■ Exercise
Copy, word for word, the lines of the entries below between the one with "Close the Edit MK_DB_DUMMY_07 dialog" and the one with "The width and height of the screenshot is (1456, 819).", inclusive, and leave out everything else.

■ Data shown
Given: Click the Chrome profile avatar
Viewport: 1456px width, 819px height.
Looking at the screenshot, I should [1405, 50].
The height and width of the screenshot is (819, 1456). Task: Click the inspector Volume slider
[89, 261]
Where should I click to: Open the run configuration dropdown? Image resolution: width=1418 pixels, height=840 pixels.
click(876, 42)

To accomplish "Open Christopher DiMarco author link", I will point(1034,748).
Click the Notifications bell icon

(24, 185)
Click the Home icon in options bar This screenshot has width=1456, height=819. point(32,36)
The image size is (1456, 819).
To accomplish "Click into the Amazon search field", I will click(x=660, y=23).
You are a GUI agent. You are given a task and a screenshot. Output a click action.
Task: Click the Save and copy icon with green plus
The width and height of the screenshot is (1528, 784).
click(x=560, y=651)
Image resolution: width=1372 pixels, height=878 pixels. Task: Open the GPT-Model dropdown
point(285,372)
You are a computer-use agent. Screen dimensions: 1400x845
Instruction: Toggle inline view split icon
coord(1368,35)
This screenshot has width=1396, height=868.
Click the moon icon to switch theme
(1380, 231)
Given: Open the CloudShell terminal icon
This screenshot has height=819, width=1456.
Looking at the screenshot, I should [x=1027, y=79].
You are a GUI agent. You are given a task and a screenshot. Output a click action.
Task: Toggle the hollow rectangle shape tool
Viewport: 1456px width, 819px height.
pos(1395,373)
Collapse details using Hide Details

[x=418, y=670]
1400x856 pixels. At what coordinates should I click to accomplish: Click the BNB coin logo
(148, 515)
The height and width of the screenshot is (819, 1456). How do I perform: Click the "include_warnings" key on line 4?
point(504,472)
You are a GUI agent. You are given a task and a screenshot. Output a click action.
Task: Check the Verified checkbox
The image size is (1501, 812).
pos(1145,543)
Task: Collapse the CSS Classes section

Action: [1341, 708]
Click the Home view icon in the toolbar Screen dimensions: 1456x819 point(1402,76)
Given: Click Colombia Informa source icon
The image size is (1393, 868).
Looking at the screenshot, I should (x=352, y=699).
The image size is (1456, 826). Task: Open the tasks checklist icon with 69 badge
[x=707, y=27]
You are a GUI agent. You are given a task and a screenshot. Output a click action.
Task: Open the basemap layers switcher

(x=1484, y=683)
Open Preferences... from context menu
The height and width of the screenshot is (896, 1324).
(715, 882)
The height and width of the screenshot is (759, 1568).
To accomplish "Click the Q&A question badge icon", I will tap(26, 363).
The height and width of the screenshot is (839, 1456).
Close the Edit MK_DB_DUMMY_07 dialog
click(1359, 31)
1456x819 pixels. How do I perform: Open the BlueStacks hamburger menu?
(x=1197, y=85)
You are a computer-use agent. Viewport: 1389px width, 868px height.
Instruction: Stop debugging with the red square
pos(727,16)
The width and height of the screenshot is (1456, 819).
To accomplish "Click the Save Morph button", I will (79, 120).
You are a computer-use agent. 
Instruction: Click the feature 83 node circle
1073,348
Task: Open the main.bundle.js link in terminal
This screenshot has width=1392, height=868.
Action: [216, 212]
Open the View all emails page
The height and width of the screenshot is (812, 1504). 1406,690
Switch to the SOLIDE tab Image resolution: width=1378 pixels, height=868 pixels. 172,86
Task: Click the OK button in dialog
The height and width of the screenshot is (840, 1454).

■ Reply to the exercise
Close the Edit MK_DB_DUMMY_07 dialog
click(1359, 31)
1456x819 pixels. How do I perform: Open the BlueStacks hamburger menu?
(x=1197, y=85)
You are a computer-use agent. Viewport: 1389px width, 868px height.
Instruction: Stop debugging with the red square
pos(727,16)
The width and height of the screenshot is (1456, 819).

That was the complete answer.